For many Americans, our health — particularly our mental health — is often taken for granted until something goes wrong. Only then do we realize just how important health is to our sense of fulfillment and happiness.
After all, in today's fast-paced, technological world, there are often a variety of quick treatments for physical ailments, but not so for mental ones. If anything, treatments for mental health take time and patience for maximum effectiveness. In order to understand exactly what is meant by "mental health," we need to first define what the overarching concept of "health" means.
In the past, scientists in the past defined health simply as "an absence of disease or illness." However, in 1948, when the World Health Organization (WHO) was founded, the following definition of health was established: "A complete state of physical, mental and social well-being and not merely the absence of disease or infirmity."
Looking at this definition, we realize that individuals can at once be relatively healthy in some aspects of life (e.g., normal blood pressure of 120/80 mmHg), but unhealthy in others (e.g., suffering from depression). Thus, being healthy is not an "all-or-nothing" principle.
It is easy to assess physical health by taking health status measurements of the body. Blood pressure, temperature, and cholesterol levels, are all precise means by which we can tell if the physical components of the body are healthy. However, mental and social components of health are much more challenging to assess. Thoughts and perceptions of internal states are subjective and difficult to quantify. What then is mental health?
Mental health, as defined by the Surgeon General's Report on Mental Health, "refers to the successful performance of mental function, resulting in productive activities, fulfilling relationships with other people, and the ability to adapt to change and cope with adversity." On the other end of the continuum is mental illness, a term that "refers to all mental disorders.
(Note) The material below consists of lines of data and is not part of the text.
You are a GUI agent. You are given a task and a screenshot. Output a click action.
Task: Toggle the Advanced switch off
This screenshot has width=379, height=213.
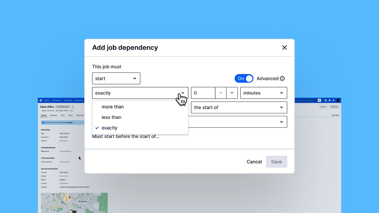tap(244, 78)
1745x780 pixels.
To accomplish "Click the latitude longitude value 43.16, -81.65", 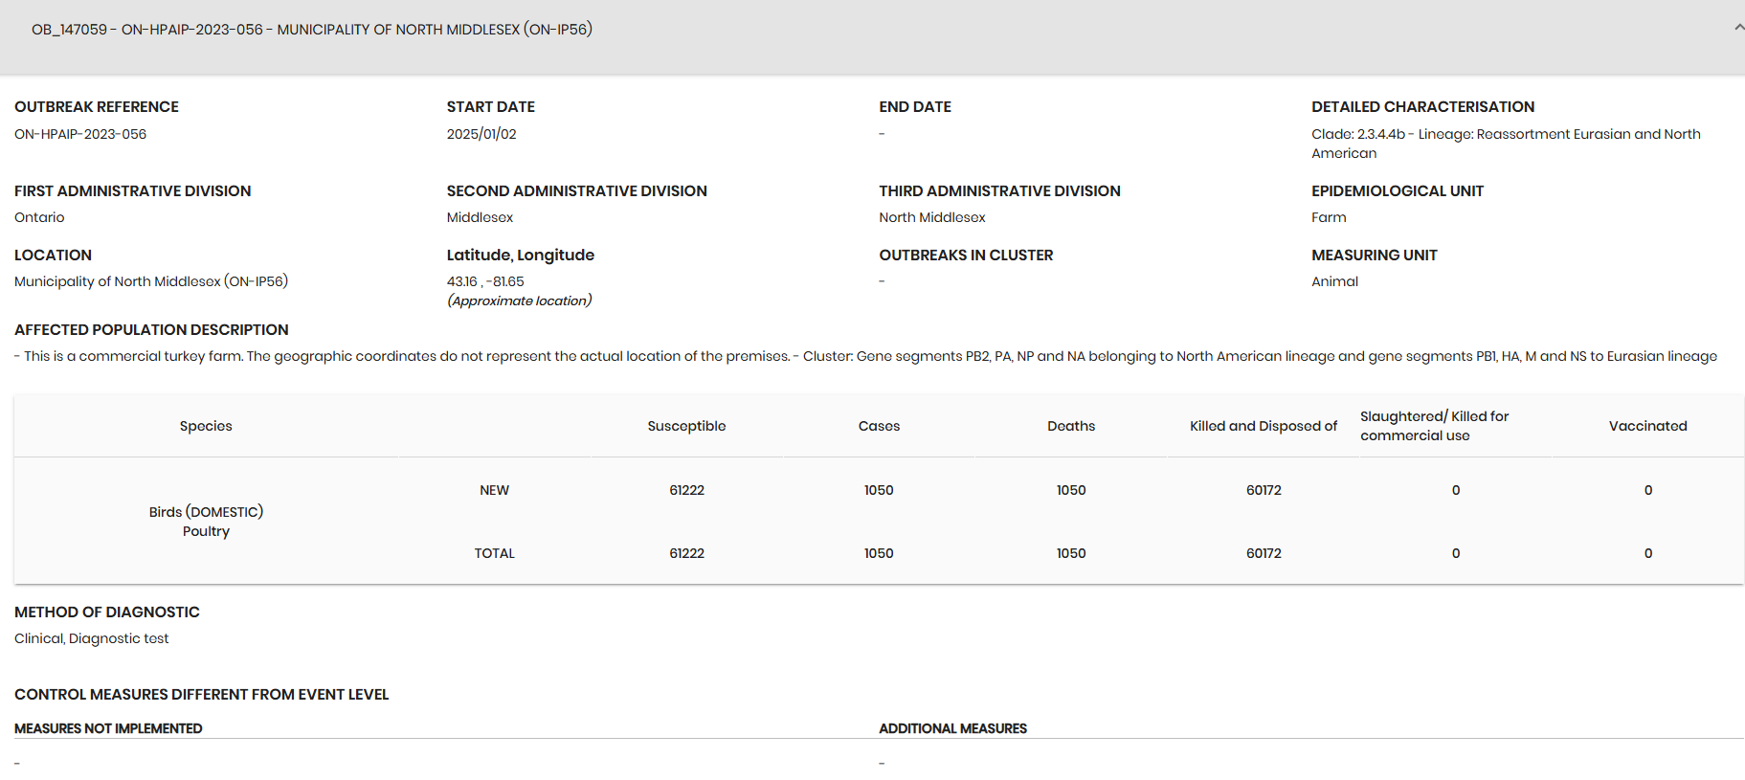I will pyautogui.click(x=485, y=281).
Mental disorders are health conditions that are characterized by alterations in thinking, mood, or behavior (or some combination thereof) associated with distress and/or impaired functioning." This notion of a continuum sees mental health on one end as 'successful mental functioning' compared to mental illness on the other end as 'impaired functioning.'
A key to understanding mental health and mental illness is defining these terms in cultural contexts. The Western notion of mental health divides overall health into three realms; the Eastern notion views health in terms of bodily systems working in harmony. Imbalance or "disharmony" is the cause of illness and results from physical, psychological, nutritional, environmental or spiritual influences tipping that balance.